Task instructions: Return every record below exactly as written, omitting any pictures.

Data supplied:
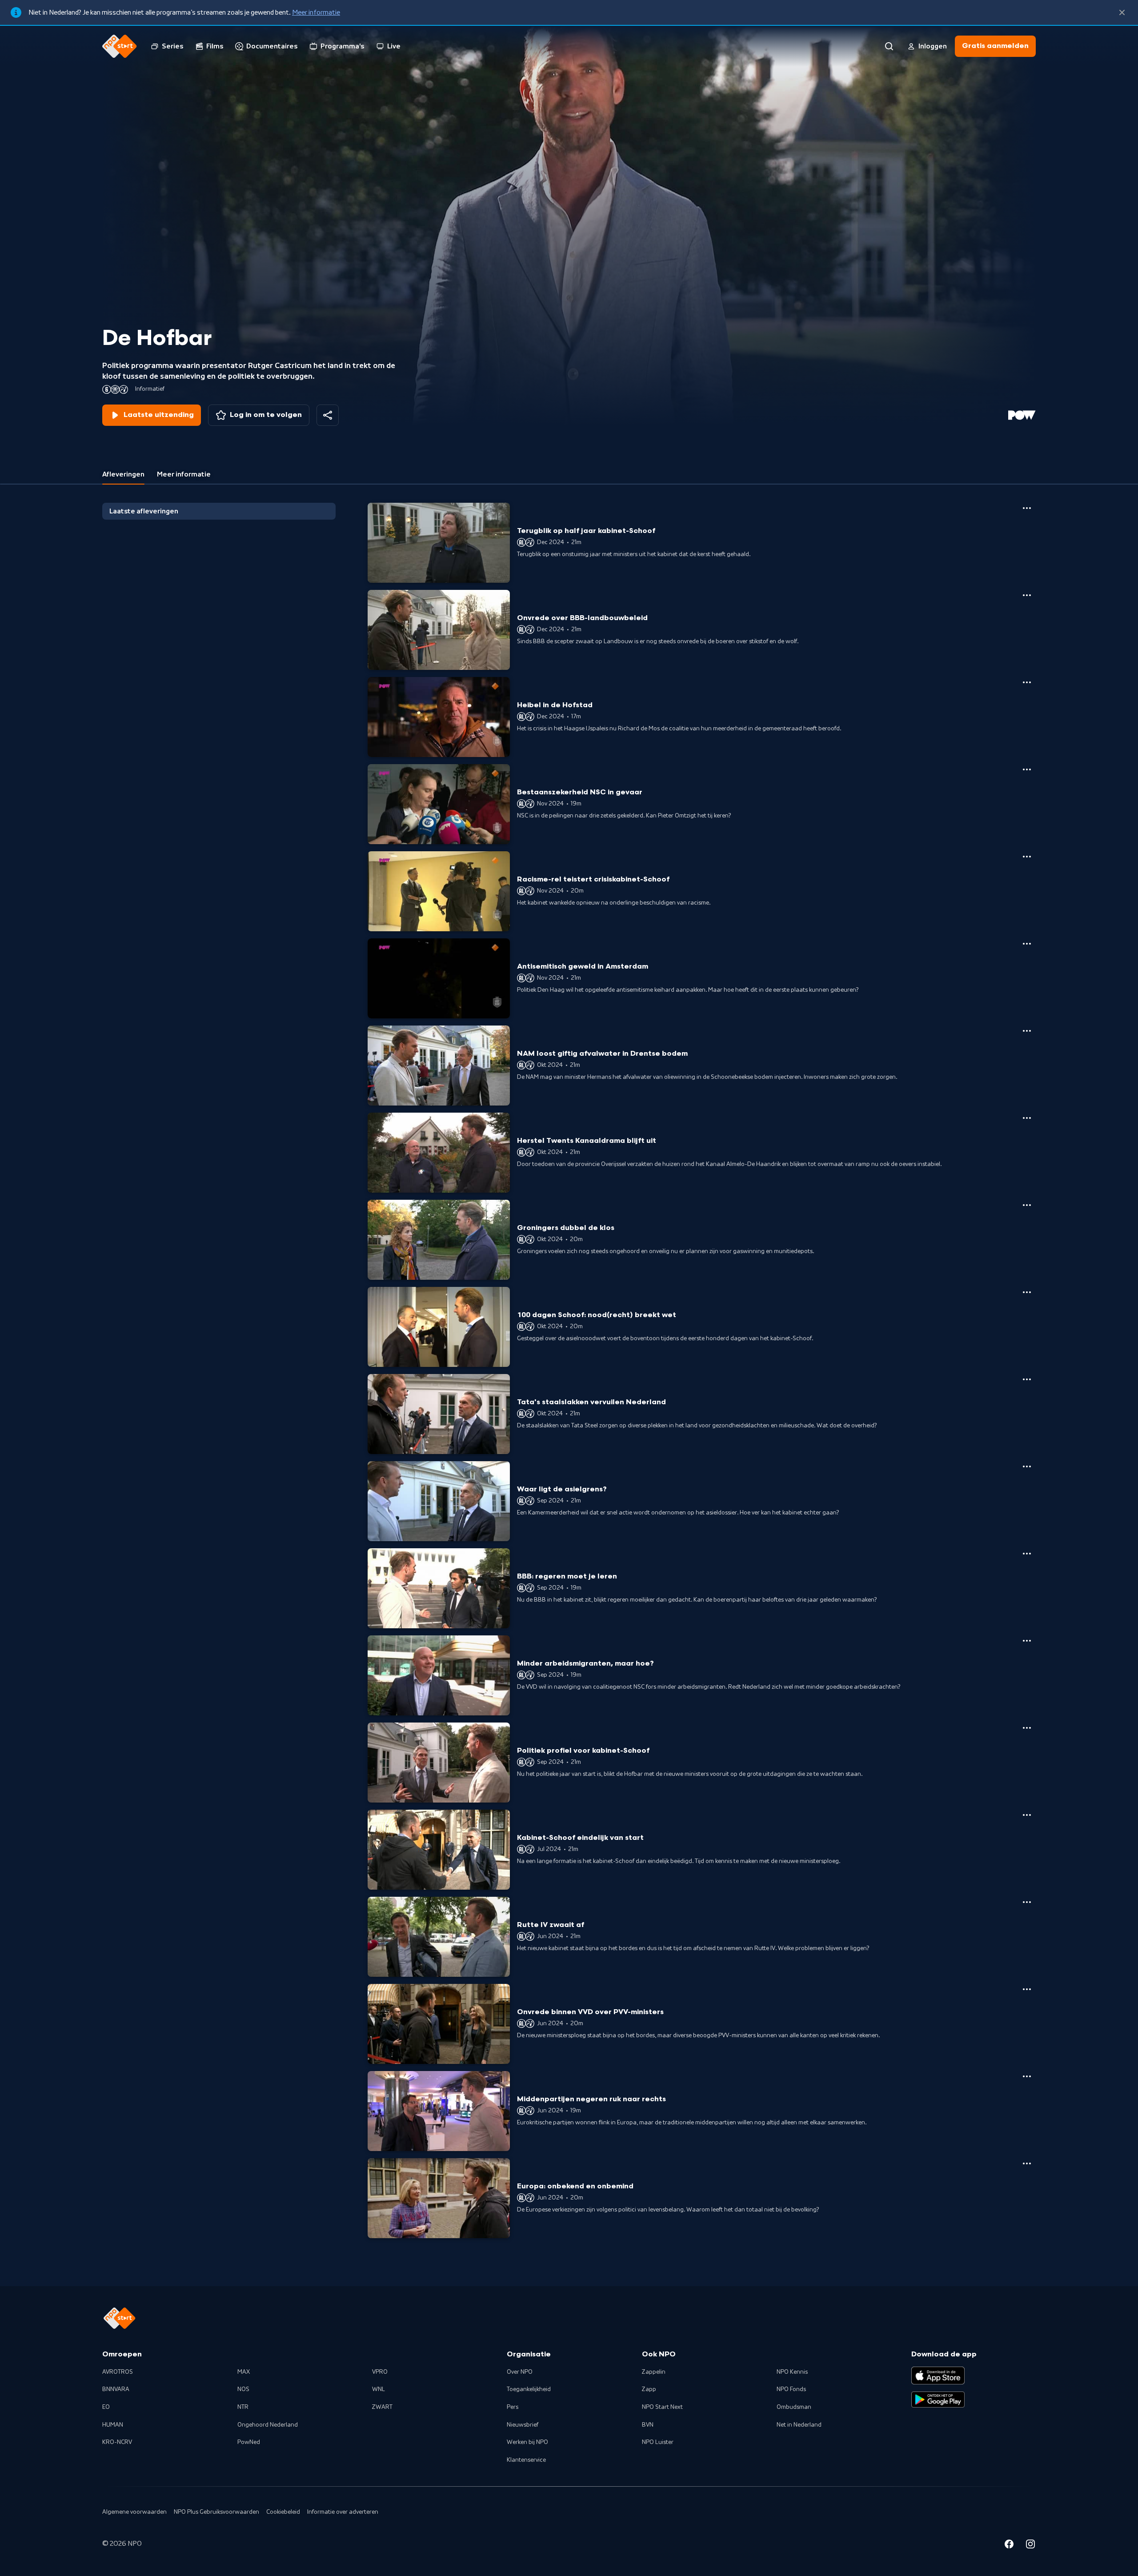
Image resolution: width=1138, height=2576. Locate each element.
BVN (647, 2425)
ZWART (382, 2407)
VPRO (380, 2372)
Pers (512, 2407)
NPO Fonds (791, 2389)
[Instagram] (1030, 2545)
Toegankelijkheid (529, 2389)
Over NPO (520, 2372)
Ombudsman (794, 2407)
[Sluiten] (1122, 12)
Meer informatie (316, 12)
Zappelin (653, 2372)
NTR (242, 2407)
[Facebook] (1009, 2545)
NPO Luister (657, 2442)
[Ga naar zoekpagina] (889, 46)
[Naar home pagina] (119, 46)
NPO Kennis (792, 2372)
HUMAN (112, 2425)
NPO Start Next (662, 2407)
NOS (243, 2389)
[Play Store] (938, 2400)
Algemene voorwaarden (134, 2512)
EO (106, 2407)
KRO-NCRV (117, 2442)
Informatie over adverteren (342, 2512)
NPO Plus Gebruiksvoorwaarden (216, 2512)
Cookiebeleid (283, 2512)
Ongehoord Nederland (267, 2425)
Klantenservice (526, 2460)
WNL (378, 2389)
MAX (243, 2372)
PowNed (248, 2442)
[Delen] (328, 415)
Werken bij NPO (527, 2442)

Answer section:
Image resolution: width=1138, height=2576. Locate each element.
BVN (647, 2425)
ZWART (382, 2407)
VPRO (380, 2372)
Pers (512, 2407)
NPO Fonds (791, 2389)
[Instagram] (1030, 2545)
Toegankelijkheid (529, 2389)
Over NPO (520, 2372)
Ombudsman (794, 2407)
[Sluiten] (1122, 12)
Meer informatie (316, 12)
Zappelin (653, 2372)
NTR (242, 2407)
[Facebook] (1009, 2545)
NPO Luister (657, 2442)
[Ga naar zoekpagina] (889, 46)
[Naar home pagina] (119, 46)
NPO Kennis (792, 2372)
HUMAN (112, 2425)
NPO Start Next (662, 2407)
NOS (243, 2389)
[Play Store] (938, 2400)
Algemene voorwaarden (134, 2512)
EO (106, 2407)
KRO-NCRV (117, 2442)
Informatie over adverteren (342, 2512)
NPO Plus Gebruiksvoorwaarden (216, 2512)
Cookiebeleid (283, 2512)
Ongehoord Nederland (267, 2425)
Klantenservice (526, 2460)
WNL (378, 2389)
MAX (243, 2372)
PowNed (248, 2442)
[Delen] (328, 415)
Werken bij NPO (527, 2442)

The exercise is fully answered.